Battle of Adibo
| Date | December 3rd and 4th, 1896 |
| Location | Adibo, near Yendi9°18′09″N 0°01′11″E﻿ / ﻿9.3024°N 0.0198°E |
| Result | German victory |

Belligerents
- Kingdom of Dagbon: German Empire

Commanders and leaders
- Yaa-Naa Kambon Nakpem Ziblim Achiri Damba Namonaa Mahamma Yalizolana Aliru: Lieutenant Valentin Von Massow Hans Gruner Lieutenant Gaston Thierry Feldwebel Heitmann

Strength
- 4,000–7,000 men: 372 men, including 4 Europeans, 91 soldiers and 46 carriers; armed with breech-loaders

= Battle of Adibo =

Battle involving the German Empire

The Battle of Adibo was a German military campaign in 1896 against the Dagbamba of West Africa in Adibo, now in present-day Ghana. Following their resistance against foreign authority, the Dagbamba tribesmen met and launched an attack on the heavily armed German Schutztruppe and Askari paramilitary police accompanying the Lieutenant Valentin von Massow on his way to their capital at the village of Adibo, who had been sent by the German colonial administration to quell the rebellion. The Dagbamba fighters suffered significant losses on the second day of the battle and yielded after their capital Yendi was razed to the ground on December 4, 1896. Defeat of the Dagbamba enabled the German Empire to complete establishing the Togoland protectorate, which encompassed the eastern part of the Kingdom of Dagbon. The western part of the Kingdom was released to the British and incorporated into the British Empire.

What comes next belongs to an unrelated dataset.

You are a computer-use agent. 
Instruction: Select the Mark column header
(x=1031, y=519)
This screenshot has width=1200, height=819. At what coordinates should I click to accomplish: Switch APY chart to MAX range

Written accounts of the incursion primarily come from the personal letters and diaries of von Massow to his mother, as well as his official reports addressed to the Governor of Lome under the colonial department of the Ministry of Foreign Affairs in Berlin. Dagbaŋ drummer storytellers maintain a different oral account of the event.

==Background==
Before 1850, German missionaries had become well-established among the southern tribes of present-day Ghana and Togo, but Germany first established a formal protectorate along the coast of West Africa on July 5, 1884. They continued their advance northwards and from 1884 established the Togoland protectorate as a discontinuous part of the Deutsch-Westafrika protectorate that included Cameroon.

Their advance was influenced by the need to expand agricultural plantations, road and railway lines; and to exact forced labour for those purposes. Factors that facilitated their movement into the hinterlands included the construction of a port at Lomé, installation of the Kamina Funkstation radio communications transmitter, and the minimal resistance posed by the tribes they encountered such as the Ewe people, who mostly settled as fragmented clans.

By 1890, the German expeditions had ventured into the savanna regions of present-day Ghana and Togo, where they encountered the more formidable Dagbamba warriors.